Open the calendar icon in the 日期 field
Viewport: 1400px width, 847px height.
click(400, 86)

--------------------------------------------------

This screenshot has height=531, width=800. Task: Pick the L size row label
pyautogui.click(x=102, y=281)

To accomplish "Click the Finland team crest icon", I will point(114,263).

--------------------------------------------------

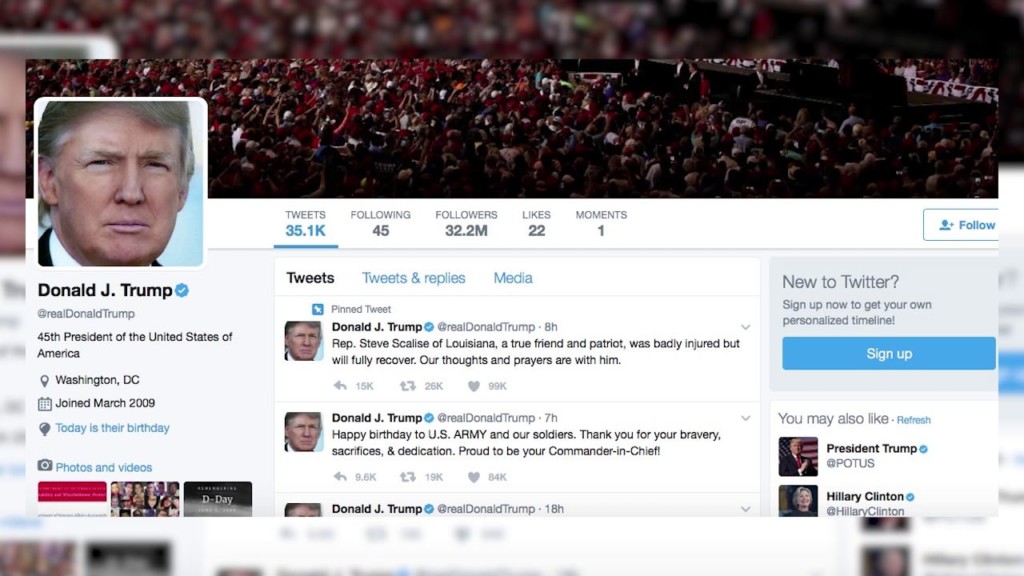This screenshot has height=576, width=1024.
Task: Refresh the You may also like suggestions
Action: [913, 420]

--------------------------------------------------

__DESCRIPTION OF THE TASK__. Recast the lines from the one containing "Open the calendar icon in the 日期 field" through the one containing "click(400, 86)" as a Markdown table with the columns Row and Line, numbering each row and leaving out any blank lines.

__RIGHT ANSWER__.
| Row | Line |
|---|---|
| 1 | Open the calendar icon in the 日期 field |
| 2 | Viewport: 1400px width, 847px height. |
| 3 | click(400, 86) |